Воплотить чистую идею в живую жизнь — значит убить саму жизнь. Жизнь должна проистекать из глубоких спонтанных центров человека, которые отвечают сами за себя, и состоять в живой, не идеальной циркуляции динамических взаимоотношений между людьми. Страсти или желания, рожденные из чистых мыслей и идей, мертвы. Любая страсть и любое желание, санкционированные идеалом и получающие «дарованное» им исключительное право на существование, сразу же становятся смертоносными.

Если это верно для мужчин, то тем более для женщин. Научите женщину жить и действовать на идейном основании, и вы навек убьете ее женственность. Заставьте ее осознать себя, и душа ее станет унылой, как беспросветный осенний дождь. За что мы были изгнаны из рая? Почему мы стали подвержены этой изнурительной болезни неизбывной неудовлетворенности? Вовсе не потому, что согрешили, — ведь все животные в раю наслаждались чувственной страстью соития, — а потому что взяли секс себе в голову.

Съев пресловутый плод, Ева осознала умом свою женственность. И с помощью того же ума начала с нею экспериментировать. И продолжает заниматься этим по сей день. Мужчина тоже экспериментирует. Радости от этого нет ни тому, ни другому.

Эти сексуальные эксперименты — истинное проклятие. Но коль скоро женщина начала сексуально сознавать себя, что же ей еще остается делать? Так и повелось, что она уже рождается с болезнью самосознания, с той же самой, с какой родилась ее мать. Она обречена на эксперименты и пробует одну идею за другой в этой изнурительной гонке, в конце которой обретает лишь сознание собственного ничтожества. Она обречена брести от одного фиксированного идеала к другому, третьему и так далее — идеалу самой себя, идеалу самой себя как женщины. То она благородная супруга не слишком благородного человека. То Mater Dolorosa[53]. То ангел-хранитель. То общественный деятель и член парламента. То опытный врач. То пламенный оратор. Но у каждого из этих образов есть своя тень — Изольда для своего Тристана, Гвиневера для своего Ланселота[54] или Fata Morgana[55] для всех мужчин, — тень, существующая в собственном ее представлении. И она уже не может не иметь о себе какого-нибудь идеального представления. Не может выбросить это представление из головы. Такой она, в сущности, всегда и остается, из этого проистекают все ее жизненные функции, из этого исходит ее собственная, автоматическая воля. Именно это превращает в сущий ад всю эту игру в женщин и мужчин.
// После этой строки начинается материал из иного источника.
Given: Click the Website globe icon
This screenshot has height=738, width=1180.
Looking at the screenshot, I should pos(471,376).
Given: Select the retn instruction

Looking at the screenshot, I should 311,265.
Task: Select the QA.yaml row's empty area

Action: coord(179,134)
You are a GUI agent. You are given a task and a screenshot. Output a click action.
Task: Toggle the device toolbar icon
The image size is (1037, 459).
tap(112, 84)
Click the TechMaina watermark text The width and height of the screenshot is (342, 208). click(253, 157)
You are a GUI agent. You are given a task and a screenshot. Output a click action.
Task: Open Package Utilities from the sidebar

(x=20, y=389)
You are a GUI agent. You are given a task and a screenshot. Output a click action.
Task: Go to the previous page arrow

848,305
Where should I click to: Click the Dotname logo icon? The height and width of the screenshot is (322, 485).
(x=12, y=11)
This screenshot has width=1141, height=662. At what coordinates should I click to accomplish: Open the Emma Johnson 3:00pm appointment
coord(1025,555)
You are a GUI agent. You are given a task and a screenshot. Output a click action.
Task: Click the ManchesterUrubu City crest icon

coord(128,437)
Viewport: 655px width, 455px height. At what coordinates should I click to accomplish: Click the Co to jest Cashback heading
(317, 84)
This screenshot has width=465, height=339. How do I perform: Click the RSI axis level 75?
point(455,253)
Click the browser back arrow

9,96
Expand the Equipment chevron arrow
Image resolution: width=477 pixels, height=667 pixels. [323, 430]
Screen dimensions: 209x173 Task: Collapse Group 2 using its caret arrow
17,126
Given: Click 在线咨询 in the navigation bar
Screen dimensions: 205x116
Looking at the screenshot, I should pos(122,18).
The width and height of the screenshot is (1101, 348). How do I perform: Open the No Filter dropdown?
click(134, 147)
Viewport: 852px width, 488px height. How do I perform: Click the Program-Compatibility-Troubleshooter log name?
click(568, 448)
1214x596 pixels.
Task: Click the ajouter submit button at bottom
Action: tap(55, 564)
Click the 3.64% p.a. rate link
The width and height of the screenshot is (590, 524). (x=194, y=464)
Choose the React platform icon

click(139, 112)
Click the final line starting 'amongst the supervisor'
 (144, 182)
Но нам этого мало, и мы стараемся еще больше развить самосознание у наших детей, научить каждую маленькую Мэри быть необыкновенно прекрасной маленькой Мэри, но чисто в ее собственном представлении, и научить каждого маленького Джозефа также видеть себя на должной высоте, пусть даже и чисто теоретической.

В этом суть всей проблемы, и этому нужно когда-нибудь положить предел. В историческом прошлом любая раса и любой народ, становясь слишком самосознательными и живя одними идеями, в скором времени приходили в упадок и исчезали с лица земли. Приходили другие расы, другие народы, и все начиналось заново. При этом научиться чему-нибудь путному человечество так и не сумело. Современное человечество намного глупее и менее приспособлено к жизни, чем ушедшие в небытие древние греки или напрочь забытые этруски. Дни наши сочтены, и конец наш близок. Мы уйдем, а после нас придут другие расы.